Or is she? When Evan Kirkland, an almost-ghost from her past, shows up in school, Lauren finds herself inexplicably attracted to him. Evan has a history and secrets, and is completely different from sweet Dave. But with Evan, Lauren experiences emotions she never believed she was capable of.

Which boy and life should Lauren choose—safe, sweet Dave, or the unknown with Evan?

BLOOM is a short and sweet read about a problem that most teenagers can relate to. Lauren may say that her life is not like those in the movies, but she certainly has a common story: having to choose between two boys, one of whom can give her everything she’s conditioned to want, and one who can maybe give her what she doesn’t know she really wants.

From this simple premise arises a simple, straightforward high school love story, with a dash of family angst thrown in. Admittedly Lauren and Evan’s budding relationship is not much different from most other teen fiction relationships, and most of the importance of the situation is lost in its blandness. Readers are told by Lauren by her predicament is and may be life-changing, but from the novel we don’t really feel it. Reactions are damped; emotions, cramped.

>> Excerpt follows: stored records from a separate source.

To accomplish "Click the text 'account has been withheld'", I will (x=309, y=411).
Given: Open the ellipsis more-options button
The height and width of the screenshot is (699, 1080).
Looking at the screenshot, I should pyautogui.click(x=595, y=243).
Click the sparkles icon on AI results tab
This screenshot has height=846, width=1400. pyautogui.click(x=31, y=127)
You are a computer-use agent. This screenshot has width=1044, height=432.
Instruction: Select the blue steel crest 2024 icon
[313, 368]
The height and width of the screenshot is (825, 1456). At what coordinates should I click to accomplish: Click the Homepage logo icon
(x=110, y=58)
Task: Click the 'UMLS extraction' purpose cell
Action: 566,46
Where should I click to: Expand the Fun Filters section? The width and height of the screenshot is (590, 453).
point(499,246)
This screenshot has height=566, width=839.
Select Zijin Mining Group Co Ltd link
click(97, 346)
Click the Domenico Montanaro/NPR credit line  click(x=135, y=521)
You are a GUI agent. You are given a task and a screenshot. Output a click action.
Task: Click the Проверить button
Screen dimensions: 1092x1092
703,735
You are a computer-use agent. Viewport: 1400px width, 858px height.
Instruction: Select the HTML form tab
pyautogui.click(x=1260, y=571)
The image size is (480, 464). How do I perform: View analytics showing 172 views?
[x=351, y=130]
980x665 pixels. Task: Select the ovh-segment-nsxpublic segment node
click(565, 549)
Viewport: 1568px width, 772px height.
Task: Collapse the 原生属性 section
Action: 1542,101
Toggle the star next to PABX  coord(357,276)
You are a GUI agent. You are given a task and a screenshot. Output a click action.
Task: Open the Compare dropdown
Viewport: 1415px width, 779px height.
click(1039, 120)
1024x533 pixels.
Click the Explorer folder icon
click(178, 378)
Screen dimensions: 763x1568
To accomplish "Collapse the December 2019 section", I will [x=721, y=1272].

Very few of the characters and their interactions with one another are actually likable. Lauren was a weak protagonist who had a tough time learning to follow her heart. Dave, he of the religious bent and family-obligated persuasion, is lackluster as well; I never really understood why he was so well liked.

This all would’ve been fine, because I highly suspect that Elizabeth Scott intended to portray them in such a way, had it not been for Evan. Evan is supposed to be Lauren’s savior, the one who pops her bubble, cracks her shell, makes her understand what she wants. However, in BLOOM Evan seems nothing more than a mirror for Lauren’s unconscious desires, instead of being a full human being himself. All of their interactions seem to consist of Lauren feeling butterflies in her stomach, Evan shooting her loaded looks, Lauren wanting to kiss him, Lauren catching herself thinking about him when she shouldn’t be…and on and on and on. It makes me want to shout, and where’s Evan in all of this? Why do we never get a clearer picture of HIM—his quirks, his history, what HE lacks and desires? Why does he only seem like a figment of Lauren’s desperate imagination?

In the end, this book can’t hold a candle to any of Sarah Dessen’s, but it’s good for a quick, predictable, feel-good-because-love-triumphs-all read. Next, please.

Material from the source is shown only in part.